** Start EXTRACTED RECORDS **

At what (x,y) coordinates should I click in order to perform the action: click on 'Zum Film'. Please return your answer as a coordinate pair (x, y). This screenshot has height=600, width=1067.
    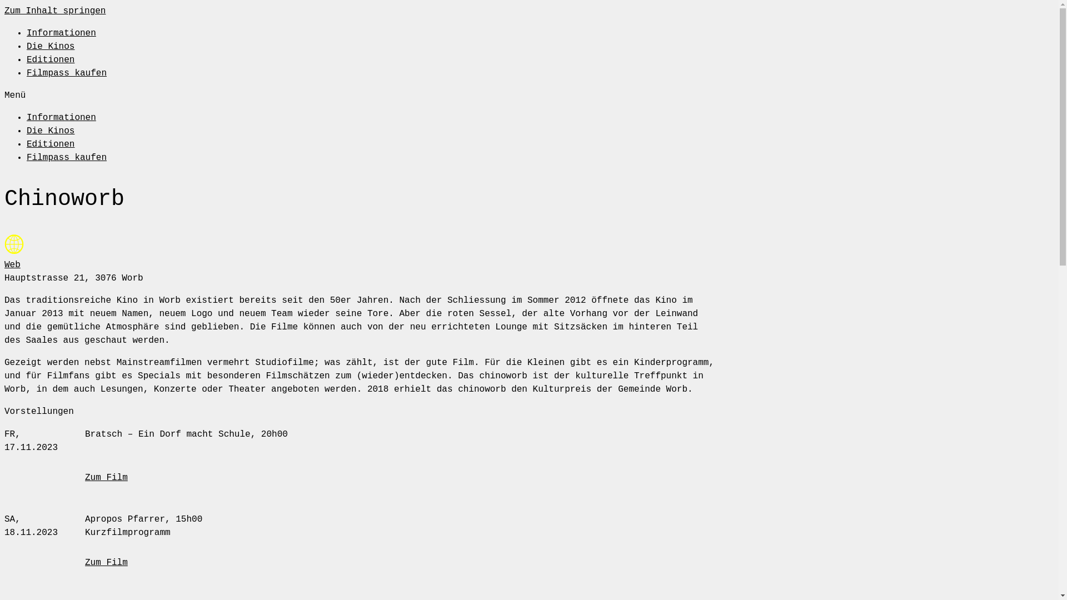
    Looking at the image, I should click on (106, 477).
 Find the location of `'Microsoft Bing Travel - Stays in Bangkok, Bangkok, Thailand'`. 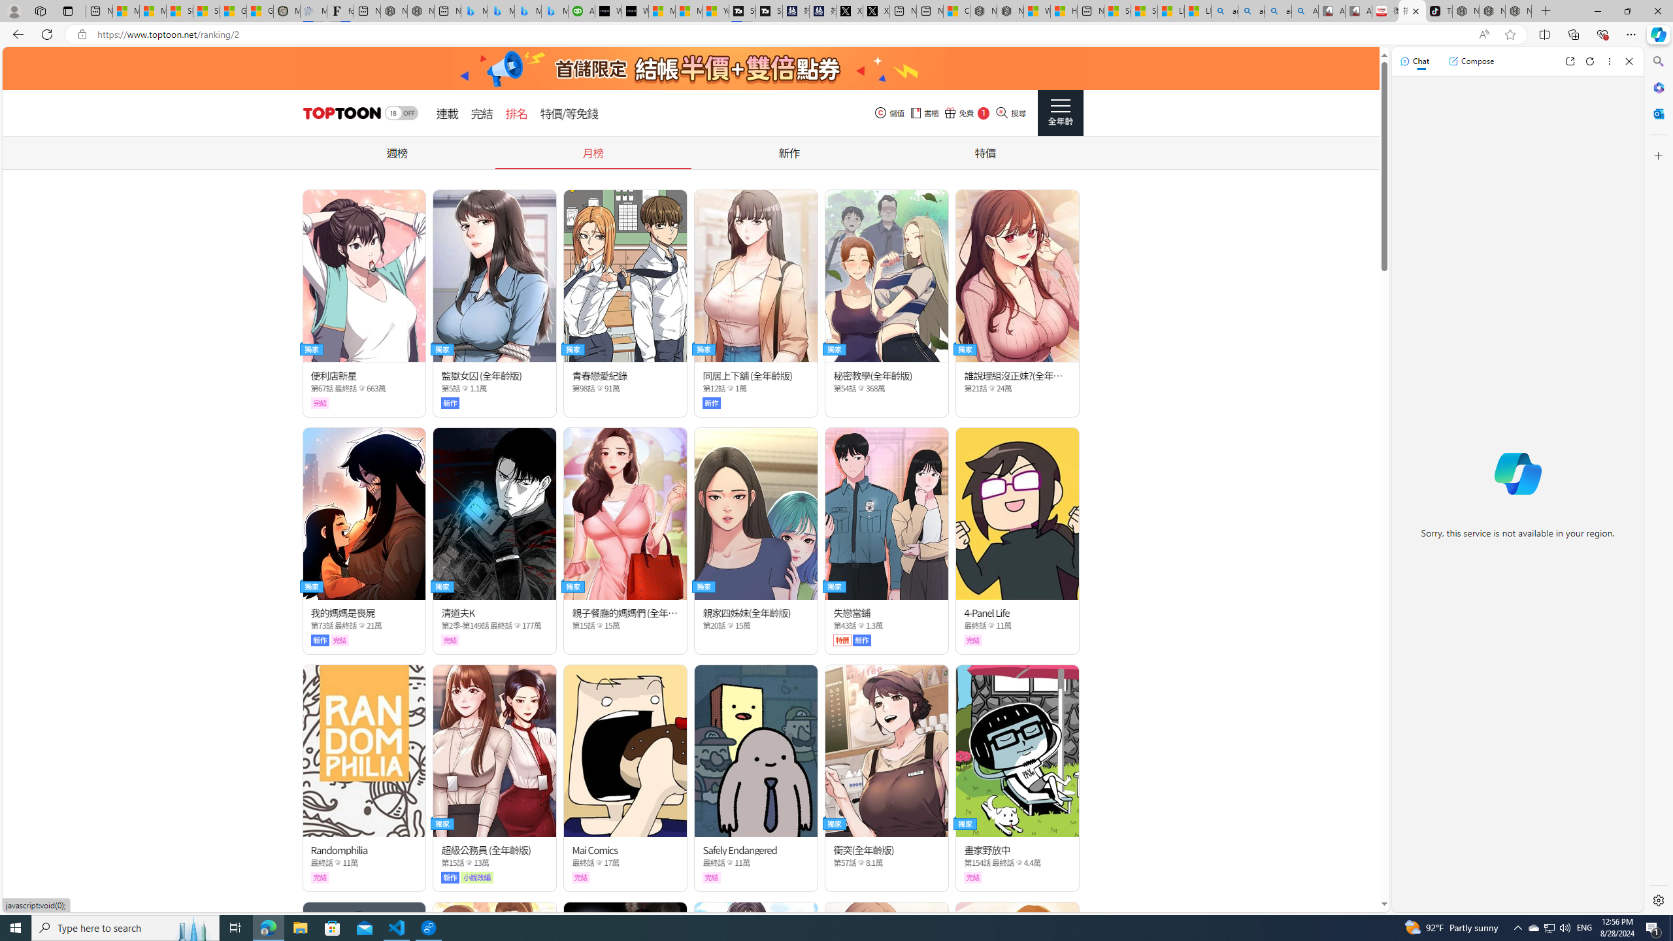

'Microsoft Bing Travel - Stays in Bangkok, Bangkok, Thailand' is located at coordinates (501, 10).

** End EXTRACTED RECORDS **
** Start EXTRACTED RECORDS **

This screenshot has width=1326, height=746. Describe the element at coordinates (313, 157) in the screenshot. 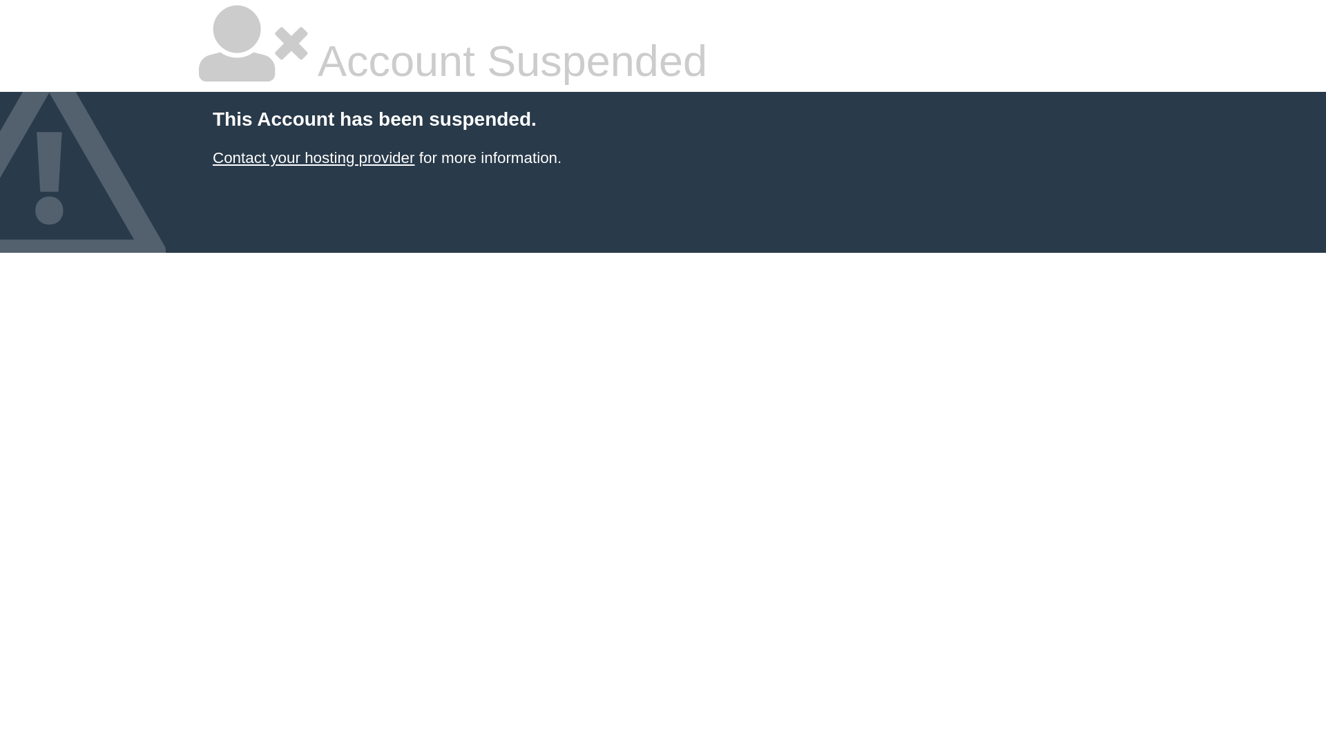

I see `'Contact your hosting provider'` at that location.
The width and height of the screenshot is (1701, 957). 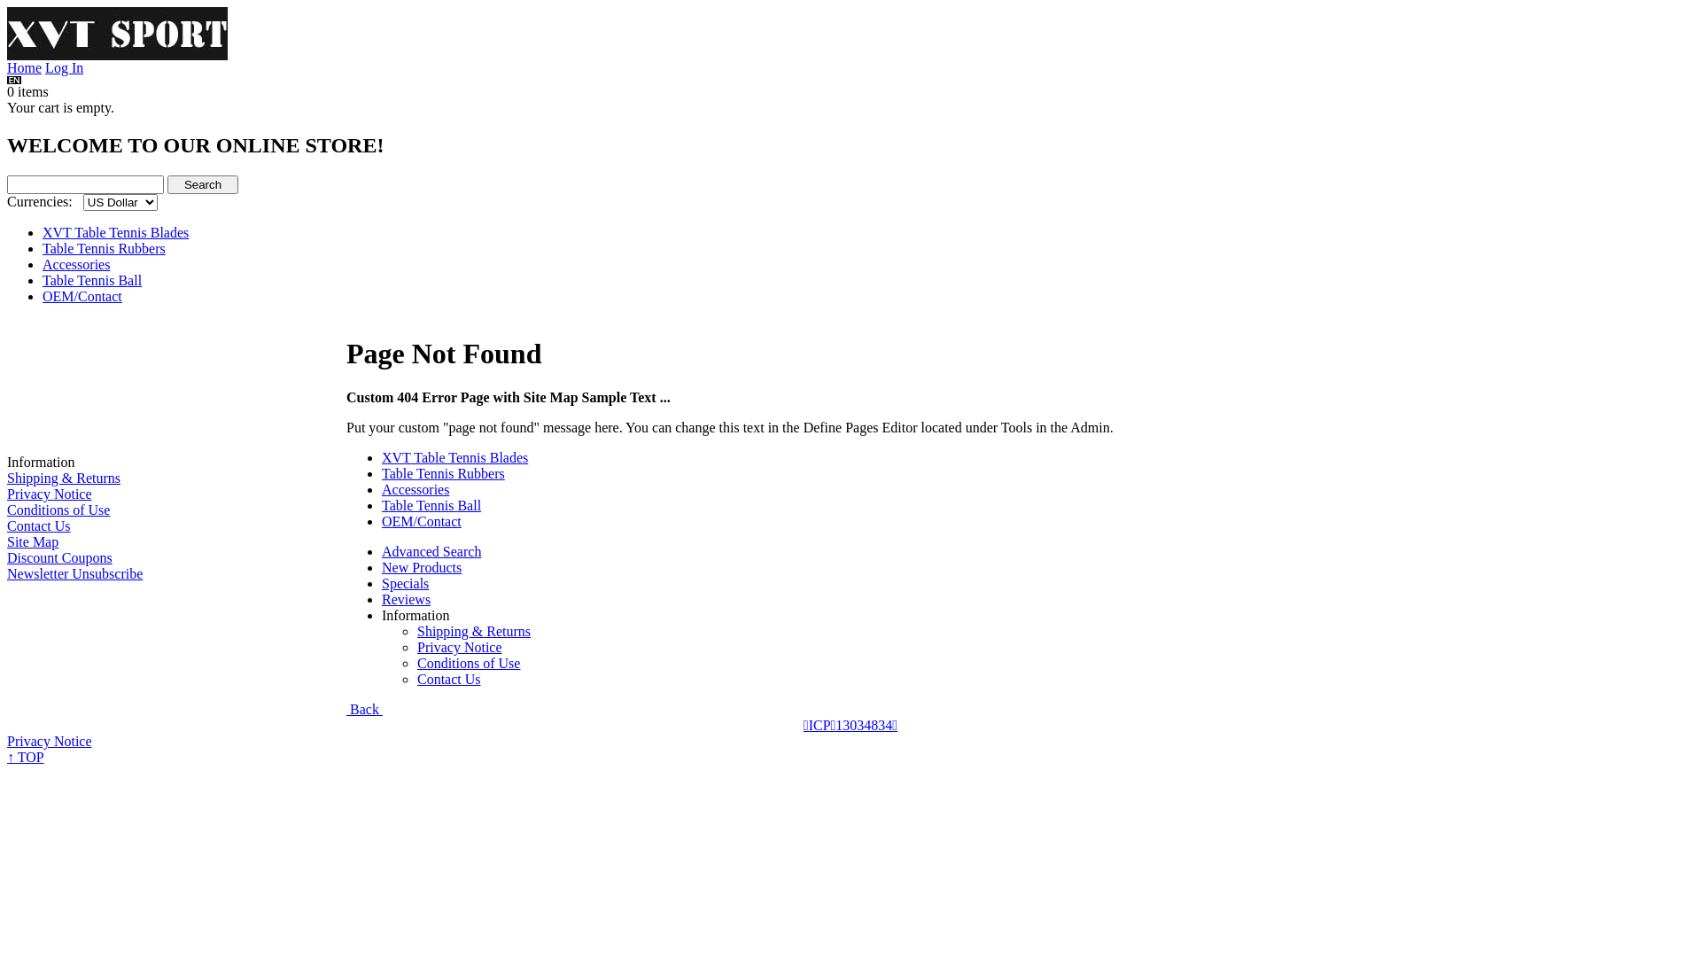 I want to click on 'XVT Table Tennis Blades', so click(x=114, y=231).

** End EXTRACTED RECORDS **
** Start EXTRACTED RECORDS **

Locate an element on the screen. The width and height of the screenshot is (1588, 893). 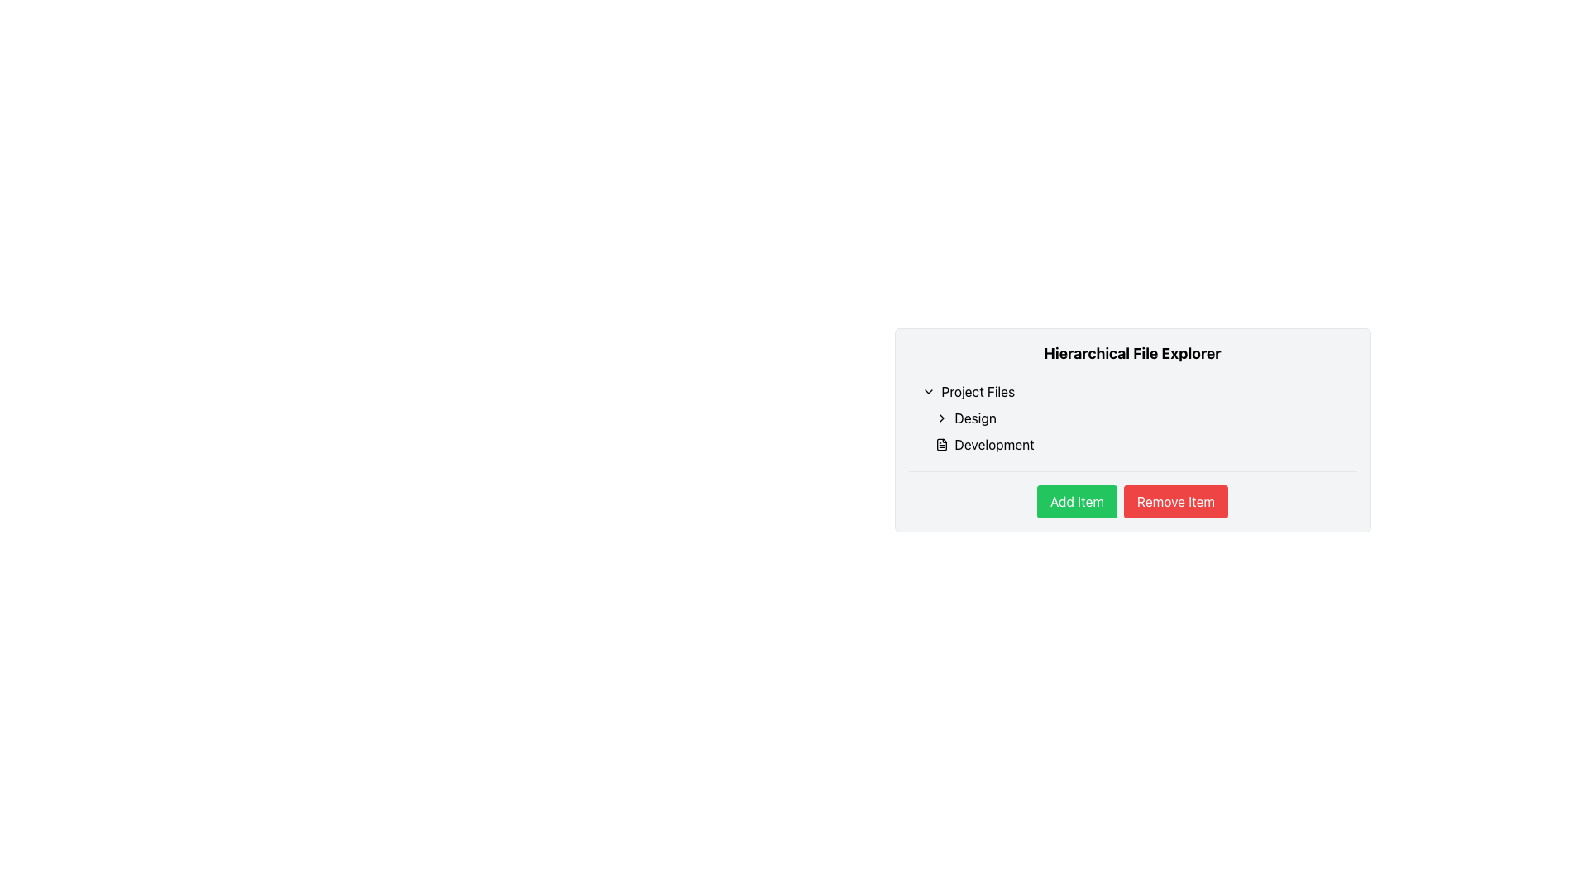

** End EXTRACTED RECORDS **

> WORK TO BE COMPLETED
Copy the data word for word from the line with "This screenshot has width=1326, height=746." to the line with "at that location.", including both of those lines, and leave out the pictures.

> SOLVED EXERCISE
This screenshot has width=1326, height=746. Describe the element at coordinates (313, 157) in the screenshot. 

I see `'Contact your hosting provider'` at that location.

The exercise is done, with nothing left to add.